Recep Tayyip Erdogan is right when he complains that Turkey is threatened by terrorists who kill innocent citizens and want to bring down his government. But when Turkish authorities tar innocent journalists for abetting terrorism, they confirm to the world that Turkey’s President has turned his country into an authoritarian state.

On Tuesday a Turkish court falsely convicted Wall Street Journal reporter Ayla Albayrak of propagandizing on behalf of an outlawed Kurdish terror group. The evidence for Ms. Albayrak’s “crime”: An Aug. 19, 2015, Wall Street Journal news story about the bitter fighting in a remote, Kurdish-majority, Turkish city called Silopi that borders Syria and Iraq. Turkish forces fought there with the outlawed PKK, or Kurdistan Workers’ Party.

Ms. Albayrak quoted some members of the Patriotic Revolutionary Youth Group, which Turkish authorities say is affiliated with the PKK. But she also quoted government officials, local residents and the mayor—and explicitly identified the PKK as designated by both Ankara and Washington as a terrorist outfit. Nowhere in her balanced dispatch did she praise either the PKK or the youth group, and everything she did to report this story as fairly and objectively as possible was within the bounds of good journalism and Turkish law.

The indictment noted that some Turkish-language websites lifted parts of her story and an accompanying video for their own purposes.
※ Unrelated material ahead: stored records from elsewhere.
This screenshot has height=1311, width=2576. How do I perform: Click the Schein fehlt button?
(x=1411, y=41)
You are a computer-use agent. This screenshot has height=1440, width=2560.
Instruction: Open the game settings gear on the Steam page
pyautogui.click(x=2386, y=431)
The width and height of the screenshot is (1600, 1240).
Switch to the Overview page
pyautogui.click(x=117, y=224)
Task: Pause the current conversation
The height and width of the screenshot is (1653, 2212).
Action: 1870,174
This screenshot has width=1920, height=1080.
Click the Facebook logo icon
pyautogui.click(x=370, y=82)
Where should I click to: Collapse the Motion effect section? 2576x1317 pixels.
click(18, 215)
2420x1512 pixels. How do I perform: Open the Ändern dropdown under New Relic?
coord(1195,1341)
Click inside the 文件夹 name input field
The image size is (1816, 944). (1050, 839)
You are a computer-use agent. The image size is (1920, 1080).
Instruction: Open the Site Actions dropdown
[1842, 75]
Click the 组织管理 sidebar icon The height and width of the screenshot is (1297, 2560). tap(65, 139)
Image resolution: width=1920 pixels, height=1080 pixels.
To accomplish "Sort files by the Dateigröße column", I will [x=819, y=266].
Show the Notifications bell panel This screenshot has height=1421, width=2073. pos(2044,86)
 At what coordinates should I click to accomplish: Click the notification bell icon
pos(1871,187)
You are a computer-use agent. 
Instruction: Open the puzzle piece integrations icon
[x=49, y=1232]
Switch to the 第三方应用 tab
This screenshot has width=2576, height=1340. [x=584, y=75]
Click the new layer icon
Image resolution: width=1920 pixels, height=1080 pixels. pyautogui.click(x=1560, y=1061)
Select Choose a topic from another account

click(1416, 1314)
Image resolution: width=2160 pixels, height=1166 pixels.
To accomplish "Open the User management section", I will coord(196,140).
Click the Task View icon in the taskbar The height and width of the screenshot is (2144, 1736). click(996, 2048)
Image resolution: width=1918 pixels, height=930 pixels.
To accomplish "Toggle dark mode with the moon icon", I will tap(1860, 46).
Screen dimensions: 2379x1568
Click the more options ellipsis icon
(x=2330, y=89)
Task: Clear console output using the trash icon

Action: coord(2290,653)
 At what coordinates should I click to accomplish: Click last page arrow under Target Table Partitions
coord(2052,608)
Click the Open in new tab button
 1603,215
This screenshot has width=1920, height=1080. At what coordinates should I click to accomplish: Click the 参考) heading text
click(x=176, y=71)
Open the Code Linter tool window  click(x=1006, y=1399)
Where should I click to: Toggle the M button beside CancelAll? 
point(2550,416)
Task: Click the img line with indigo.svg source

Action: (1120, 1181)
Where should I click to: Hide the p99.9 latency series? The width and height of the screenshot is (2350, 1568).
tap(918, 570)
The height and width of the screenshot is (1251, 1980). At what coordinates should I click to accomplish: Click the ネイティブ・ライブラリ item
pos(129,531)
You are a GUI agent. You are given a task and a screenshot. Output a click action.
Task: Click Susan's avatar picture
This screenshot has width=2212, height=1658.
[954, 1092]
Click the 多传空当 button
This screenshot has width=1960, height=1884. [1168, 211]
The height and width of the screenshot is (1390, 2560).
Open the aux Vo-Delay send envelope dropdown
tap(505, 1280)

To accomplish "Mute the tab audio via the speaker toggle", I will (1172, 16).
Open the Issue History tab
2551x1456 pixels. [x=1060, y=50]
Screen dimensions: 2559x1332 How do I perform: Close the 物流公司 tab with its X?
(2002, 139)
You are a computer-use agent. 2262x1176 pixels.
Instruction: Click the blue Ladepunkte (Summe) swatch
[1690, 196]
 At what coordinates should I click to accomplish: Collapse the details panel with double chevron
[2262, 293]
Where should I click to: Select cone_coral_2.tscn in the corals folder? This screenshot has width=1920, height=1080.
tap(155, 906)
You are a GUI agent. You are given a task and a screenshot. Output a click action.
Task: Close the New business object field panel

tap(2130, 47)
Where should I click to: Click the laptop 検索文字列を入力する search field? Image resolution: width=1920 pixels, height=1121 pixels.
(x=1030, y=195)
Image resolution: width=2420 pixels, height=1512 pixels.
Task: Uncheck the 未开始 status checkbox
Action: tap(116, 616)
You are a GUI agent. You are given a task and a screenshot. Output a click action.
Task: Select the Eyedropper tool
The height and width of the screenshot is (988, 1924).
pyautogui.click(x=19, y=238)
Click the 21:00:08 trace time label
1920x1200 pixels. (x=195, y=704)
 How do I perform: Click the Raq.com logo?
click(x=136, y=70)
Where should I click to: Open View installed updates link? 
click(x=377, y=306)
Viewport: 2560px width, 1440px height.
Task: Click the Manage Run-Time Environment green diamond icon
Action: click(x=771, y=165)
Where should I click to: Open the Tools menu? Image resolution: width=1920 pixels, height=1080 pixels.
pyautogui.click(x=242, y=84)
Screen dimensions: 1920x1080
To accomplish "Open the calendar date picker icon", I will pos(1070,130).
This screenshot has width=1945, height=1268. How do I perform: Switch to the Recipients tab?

But they used selective quotes, and none are affiliated with the Journal and none were authorized by either the Journal or Ms. Albayrak.

There is no evidence Mr. Erdogan initiated these charges against our reporter. Yet they are surely a consequence of the repressive atmosphere he has created in Turkey, especially after a failed military coup in 2016. The Turkish president has taken advantage of the state of emergency to solidify his hold on power by cracking down on anyone his government doesn’t like.

This repression is now extending to the foreign media, and even beyond Turkey’s borders. In February Deniz Yücel, a reporter for Germany’s Die Welt, was arrested in Istanbul and remains detained without charges. Amnesty International notes Turkey now has more journalists in jail than any other country.

Ms. Albayrak, a dual Turkish and Finnish national, is now in New York. But that doesn’t mean the conviction isn’t damaging. The Erdogan government has already abused Interpol, the international police network, by issuing “red notices” to have journalists and critics arrested in other countries until they can be extradited. In this way a system meant to target criminals is turned on good journalists like Ms. Albayrak and makes it dangerous for them to travel and do their jobs.

When any local Turkish official can create an international incident by freelancing a political prosecution, it underscores Turkey’s descent under Mr. Erdogan and creates unnecessary rifts with other countries. Ms. Albayrak plans to appeal, which gives Ankara a path out of this injustice. But it requires a Turkish judiciary willing to assert itself by standing up for the rule of law and tossing this shameful and dishonest prosecution.